This is awful,
but I still don't think it's vindication for those against same-sex marriage in the general sense.
After tying the knot for more than 3,400 people, Orville Nichols expects to become the first person in Canada to be fired for refusing to marry a gay couple.
Mr. Nichols, a 69-year-old marriage commissioner from Regina, says performing same-sex marriages does not accord with his religious and personal beliefs. And Saskatchewan Justice Minister Frank Quennell made it clear late last year that refusal is not an option for civic officials in his province.
What's clear here is that, yes, the supposed protections for free exercise of conscience by marriage commissioners in C-38 are
meaningless. That's not news; that seemed probable all along, and was my main objection to enacting same-sex marriage in this particular form. But it doesn't appear to be the federal law that can be squarely blamed here; the Saskatchewan government's choice to be ruthless in refusing opt-out provisions is more directly at fault.
Justice Minister Irwin Cotler, who spearheaded the bill through the Commons, has repeatedly promised that religious rights would not be trumped by the equality provisions of the Charter that have made same-sex marriage a legal reality. But the transition to a nation that embraces the legal homosexual unions has not gone as smoothly as he had hoped.
In Newfoundland, at least one in 10 marriage commissioners resigned after the province said they must perform the ceremonies. In Manitoba, where a similar edict is in effect, at least 12 commissioners have resigned.
And in Saskatchewan, at least eight of the commissioners have quit, but Mr. Nichols refused to join them. [...]
Because the solemnization of marriage is within provincial jurisdiction, he has appealed to his counterparts in the provinces and territories to make provisions for civic officials who don't want to perform a same-sex marriage.

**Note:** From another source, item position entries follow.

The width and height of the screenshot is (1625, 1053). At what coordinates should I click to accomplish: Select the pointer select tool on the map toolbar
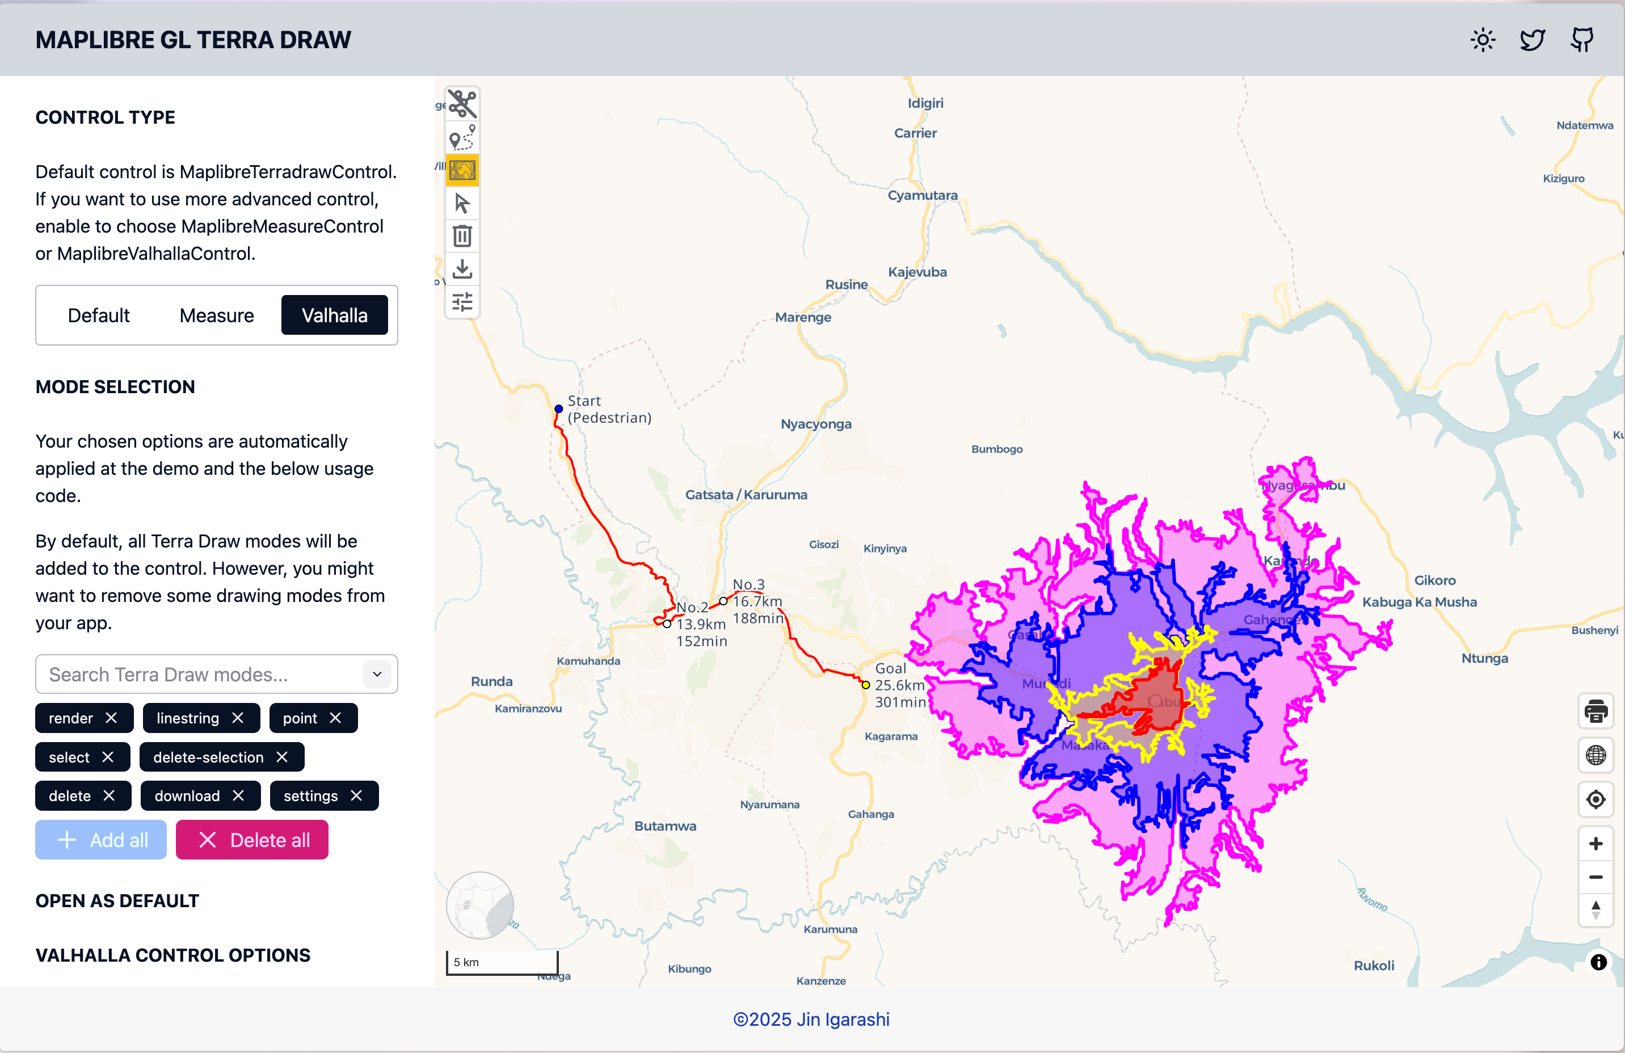(x=462, y=203)
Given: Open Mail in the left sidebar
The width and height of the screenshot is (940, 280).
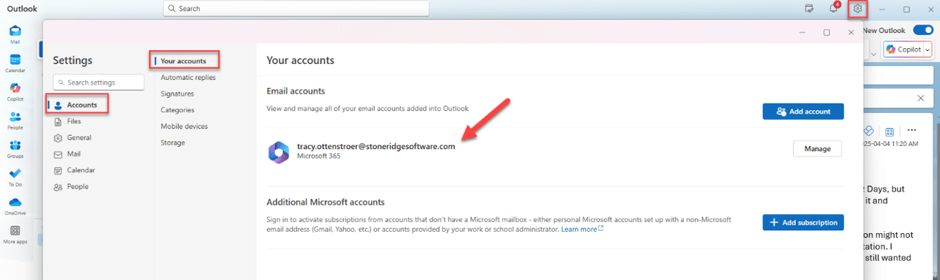Looking at the screenshot, I should pyautogui.click(x=15, y=33).
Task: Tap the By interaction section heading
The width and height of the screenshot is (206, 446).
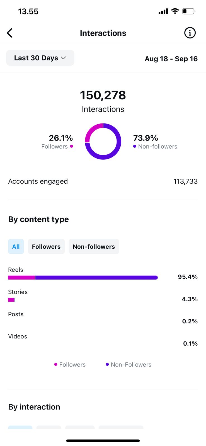Action: 34,407
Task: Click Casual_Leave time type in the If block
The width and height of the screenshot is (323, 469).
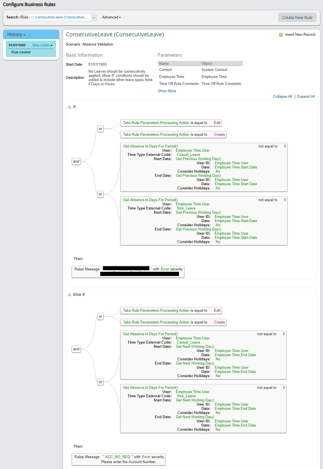Action: coord(188,155)
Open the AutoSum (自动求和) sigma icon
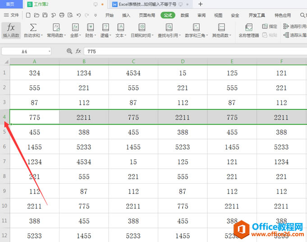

Saskatchewan, as the socialist fiefdom it unfortunately currently is, has a government directing its ministers and employees to take a hard line in favour of left-leaning social engineering, punishing those unwilling to endorse such policies. Let's take a deep breath and remember, here, that Mr. Nichols probably would have been railroaded no matter how the federal vote on C-38 had turned out; it probably would have happened even if the federal government fell in May. The problem here isn't the phenomenon of gay marriage - it's a leftist government unwilling to compromise on demanding all officials swear loyalty not only to the province, but the provincial government's social policies, which can reasonably be separated from one another. If there can be protection of conscience, allowing those who oppose it to opt out (whether formally or informally) then it'll have to come at the provincial level, because it does seem painfully clear that the Ministry of Justice wishes to wash their hands of victimization when it occurs. That doesn't refute the merits of extending the privileges of marriage to all, equally, but it certainly does sully them.